TASK DIRECTIONS:
Pull out every line below that contains the word "blue".

Segment Open

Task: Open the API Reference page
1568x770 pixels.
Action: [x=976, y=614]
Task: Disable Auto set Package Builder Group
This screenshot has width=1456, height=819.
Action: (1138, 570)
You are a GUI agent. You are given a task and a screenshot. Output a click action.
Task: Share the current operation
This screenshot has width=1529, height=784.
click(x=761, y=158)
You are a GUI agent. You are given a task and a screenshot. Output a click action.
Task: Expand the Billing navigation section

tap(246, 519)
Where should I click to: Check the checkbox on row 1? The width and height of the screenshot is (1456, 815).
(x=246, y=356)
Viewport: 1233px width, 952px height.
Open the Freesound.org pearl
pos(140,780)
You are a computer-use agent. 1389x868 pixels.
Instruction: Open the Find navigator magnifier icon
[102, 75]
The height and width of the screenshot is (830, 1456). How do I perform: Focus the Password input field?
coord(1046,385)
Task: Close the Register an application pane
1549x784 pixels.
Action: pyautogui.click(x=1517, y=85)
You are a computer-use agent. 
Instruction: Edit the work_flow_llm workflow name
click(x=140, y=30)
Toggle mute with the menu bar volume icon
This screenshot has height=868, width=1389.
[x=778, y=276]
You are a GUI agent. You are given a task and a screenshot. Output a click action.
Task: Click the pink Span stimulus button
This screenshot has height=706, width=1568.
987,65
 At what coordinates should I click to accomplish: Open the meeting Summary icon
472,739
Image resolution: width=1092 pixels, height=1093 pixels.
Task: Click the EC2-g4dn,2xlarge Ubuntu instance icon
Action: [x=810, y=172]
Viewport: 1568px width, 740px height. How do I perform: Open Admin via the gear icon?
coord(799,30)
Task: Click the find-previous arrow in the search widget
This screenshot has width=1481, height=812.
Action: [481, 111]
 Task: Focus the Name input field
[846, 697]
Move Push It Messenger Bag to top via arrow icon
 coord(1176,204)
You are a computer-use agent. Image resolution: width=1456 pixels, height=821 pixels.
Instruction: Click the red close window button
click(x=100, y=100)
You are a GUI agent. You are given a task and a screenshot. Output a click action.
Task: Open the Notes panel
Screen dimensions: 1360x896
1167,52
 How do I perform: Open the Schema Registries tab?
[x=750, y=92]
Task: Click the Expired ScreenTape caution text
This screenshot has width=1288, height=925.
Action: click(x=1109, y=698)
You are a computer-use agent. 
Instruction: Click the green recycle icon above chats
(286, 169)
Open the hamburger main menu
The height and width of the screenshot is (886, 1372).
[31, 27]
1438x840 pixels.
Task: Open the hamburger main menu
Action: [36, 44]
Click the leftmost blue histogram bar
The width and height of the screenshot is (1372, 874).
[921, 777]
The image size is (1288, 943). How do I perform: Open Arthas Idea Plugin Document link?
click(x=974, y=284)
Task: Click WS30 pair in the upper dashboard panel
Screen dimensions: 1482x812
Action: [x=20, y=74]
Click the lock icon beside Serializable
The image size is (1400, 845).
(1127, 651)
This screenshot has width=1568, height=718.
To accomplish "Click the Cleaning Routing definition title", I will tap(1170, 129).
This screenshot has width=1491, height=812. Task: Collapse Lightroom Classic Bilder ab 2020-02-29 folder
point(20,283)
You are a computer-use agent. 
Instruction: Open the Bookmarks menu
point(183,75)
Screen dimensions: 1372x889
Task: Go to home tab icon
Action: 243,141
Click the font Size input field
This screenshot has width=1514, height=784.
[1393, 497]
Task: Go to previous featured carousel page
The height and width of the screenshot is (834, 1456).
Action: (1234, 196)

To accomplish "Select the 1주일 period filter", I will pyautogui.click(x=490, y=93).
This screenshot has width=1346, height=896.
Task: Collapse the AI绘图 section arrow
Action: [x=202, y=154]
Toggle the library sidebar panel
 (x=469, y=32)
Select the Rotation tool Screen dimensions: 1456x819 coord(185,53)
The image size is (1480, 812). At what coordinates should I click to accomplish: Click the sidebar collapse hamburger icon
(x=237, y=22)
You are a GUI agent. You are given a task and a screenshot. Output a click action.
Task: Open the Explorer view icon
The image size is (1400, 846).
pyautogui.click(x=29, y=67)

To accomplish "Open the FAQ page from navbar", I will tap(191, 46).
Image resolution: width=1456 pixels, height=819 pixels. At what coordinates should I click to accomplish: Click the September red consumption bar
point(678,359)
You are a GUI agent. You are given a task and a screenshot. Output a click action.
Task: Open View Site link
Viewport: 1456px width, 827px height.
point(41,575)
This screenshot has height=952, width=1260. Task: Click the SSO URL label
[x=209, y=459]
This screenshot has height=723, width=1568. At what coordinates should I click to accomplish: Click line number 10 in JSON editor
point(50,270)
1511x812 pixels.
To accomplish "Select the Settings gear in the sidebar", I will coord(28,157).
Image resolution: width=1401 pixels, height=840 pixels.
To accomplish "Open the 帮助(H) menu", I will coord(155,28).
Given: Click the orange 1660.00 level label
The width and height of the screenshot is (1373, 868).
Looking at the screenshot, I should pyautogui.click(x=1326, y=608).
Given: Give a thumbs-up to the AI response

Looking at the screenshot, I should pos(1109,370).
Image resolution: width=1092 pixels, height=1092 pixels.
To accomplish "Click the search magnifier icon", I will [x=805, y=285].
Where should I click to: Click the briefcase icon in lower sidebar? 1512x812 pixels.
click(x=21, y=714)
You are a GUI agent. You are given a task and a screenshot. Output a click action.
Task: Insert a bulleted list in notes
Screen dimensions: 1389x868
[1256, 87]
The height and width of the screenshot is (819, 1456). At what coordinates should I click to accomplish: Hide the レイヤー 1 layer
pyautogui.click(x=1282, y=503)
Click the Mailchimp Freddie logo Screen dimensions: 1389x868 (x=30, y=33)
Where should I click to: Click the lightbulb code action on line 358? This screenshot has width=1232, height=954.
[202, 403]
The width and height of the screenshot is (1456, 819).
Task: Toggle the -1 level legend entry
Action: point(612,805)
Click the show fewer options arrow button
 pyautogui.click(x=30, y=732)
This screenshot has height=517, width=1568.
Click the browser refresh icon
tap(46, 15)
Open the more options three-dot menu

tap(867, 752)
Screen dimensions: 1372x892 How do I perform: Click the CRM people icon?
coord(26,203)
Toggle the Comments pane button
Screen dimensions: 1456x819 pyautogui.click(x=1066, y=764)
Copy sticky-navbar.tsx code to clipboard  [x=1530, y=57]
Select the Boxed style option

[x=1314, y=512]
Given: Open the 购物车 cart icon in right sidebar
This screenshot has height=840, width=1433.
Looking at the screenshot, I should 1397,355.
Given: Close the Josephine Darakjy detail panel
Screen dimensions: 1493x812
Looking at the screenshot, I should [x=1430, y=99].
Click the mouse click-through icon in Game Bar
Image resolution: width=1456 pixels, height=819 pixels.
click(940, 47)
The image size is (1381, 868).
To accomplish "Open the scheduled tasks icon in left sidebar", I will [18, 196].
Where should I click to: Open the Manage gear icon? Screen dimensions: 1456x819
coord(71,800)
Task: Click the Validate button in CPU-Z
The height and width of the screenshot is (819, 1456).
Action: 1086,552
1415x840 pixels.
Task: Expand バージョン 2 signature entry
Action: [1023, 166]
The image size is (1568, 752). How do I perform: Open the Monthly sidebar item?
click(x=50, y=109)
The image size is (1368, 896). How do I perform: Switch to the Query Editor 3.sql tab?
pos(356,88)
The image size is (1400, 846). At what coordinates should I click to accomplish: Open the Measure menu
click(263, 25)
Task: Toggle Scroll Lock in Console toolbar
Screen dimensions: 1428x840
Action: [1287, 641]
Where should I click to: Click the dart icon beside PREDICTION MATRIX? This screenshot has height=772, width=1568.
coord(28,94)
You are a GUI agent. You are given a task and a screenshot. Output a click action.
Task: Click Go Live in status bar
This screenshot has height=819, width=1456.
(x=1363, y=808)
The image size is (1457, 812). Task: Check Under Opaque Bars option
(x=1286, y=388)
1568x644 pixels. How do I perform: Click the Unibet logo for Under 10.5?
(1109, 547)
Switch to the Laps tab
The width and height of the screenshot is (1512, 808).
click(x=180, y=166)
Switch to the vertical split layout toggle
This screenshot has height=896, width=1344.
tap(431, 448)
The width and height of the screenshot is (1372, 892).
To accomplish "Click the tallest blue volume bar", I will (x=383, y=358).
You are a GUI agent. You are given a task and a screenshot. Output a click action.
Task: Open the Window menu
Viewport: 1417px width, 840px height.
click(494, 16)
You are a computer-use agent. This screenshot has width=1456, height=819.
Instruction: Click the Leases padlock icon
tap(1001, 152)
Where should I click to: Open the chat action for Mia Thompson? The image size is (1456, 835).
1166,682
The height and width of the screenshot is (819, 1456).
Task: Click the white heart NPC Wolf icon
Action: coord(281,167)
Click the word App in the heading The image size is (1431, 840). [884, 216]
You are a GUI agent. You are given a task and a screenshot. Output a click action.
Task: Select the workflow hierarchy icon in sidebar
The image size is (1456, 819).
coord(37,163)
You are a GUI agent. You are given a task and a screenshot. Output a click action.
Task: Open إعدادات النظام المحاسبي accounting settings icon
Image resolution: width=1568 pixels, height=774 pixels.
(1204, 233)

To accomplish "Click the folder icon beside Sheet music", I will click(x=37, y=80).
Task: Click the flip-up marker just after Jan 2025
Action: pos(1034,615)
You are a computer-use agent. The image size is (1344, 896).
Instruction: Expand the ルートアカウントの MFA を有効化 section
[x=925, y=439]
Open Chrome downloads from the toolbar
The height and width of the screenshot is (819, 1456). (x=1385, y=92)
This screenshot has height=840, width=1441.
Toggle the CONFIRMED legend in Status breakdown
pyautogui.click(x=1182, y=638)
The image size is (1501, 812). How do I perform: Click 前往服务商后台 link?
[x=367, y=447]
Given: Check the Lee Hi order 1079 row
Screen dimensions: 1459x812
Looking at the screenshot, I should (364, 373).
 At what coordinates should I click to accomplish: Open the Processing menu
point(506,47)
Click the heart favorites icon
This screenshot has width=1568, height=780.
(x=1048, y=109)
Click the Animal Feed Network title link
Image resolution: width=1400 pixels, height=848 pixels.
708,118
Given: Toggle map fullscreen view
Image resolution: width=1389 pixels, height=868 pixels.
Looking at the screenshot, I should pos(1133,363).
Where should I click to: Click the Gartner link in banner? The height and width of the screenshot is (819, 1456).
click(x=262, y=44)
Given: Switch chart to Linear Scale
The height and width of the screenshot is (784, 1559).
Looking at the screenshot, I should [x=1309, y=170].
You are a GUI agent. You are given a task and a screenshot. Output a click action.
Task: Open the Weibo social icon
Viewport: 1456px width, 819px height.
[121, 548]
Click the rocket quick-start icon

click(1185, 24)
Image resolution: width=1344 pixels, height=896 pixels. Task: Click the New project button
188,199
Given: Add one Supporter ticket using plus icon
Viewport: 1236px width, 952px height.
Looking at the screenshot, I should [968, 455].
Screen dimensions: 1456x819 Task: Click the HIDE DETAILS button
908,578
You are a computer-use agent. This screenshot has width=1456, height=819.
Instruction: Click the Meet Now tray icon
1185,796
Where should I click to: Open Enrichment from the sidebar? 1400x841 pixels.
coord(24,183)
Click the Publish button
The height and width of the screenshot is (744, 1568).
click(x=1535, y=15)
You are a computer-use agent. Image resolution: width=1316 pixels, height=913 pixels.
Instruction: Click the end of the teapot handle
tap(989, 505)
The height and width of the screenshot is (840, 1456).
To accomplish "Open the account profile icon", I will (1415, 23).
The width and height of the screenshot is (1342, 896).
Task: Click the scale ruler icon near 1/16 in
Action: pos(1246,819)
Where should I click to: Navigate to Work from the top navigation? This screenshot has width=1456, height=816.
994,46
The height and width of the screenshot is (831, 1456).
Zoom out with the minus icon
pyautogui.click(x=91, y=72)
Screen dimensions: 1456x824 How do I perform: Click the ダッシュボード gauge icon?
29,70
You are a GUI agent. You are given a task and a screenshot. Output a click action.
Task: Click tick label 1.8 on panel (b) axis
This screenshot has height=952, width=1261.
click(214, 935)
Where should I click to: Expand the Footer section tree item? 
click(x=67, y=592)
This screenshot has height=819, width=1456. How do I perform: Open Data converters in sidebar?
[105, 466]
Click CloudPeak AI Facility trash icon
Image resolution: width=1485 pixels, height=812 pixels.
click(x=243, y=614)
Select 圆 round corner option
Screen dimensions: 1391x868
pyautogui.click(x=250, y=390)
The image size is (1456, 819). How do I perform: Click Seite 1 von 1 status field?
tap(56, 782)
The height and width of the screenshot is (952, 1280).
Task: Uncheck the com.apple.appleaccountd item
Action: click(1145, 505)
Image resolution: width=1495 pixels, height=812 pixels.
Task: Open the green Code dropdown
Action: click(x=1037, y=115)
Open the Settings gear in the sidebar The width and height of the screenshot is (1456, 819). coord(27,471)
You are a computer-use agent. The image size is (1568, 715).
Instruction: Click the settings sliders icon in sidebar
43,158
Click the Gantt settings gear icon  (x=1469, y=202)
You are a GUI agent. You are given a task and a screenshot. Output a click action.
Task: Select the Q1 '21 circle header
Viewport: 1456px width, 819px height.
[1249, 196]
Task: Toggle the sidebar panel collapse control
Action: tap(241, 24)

Segment Closed

SOLUTION TO THIS EXERCISE:
Click the leftmost blue histogram bar
To accomplish "Click the tallest blue volume bar", I will (x=383, y=358).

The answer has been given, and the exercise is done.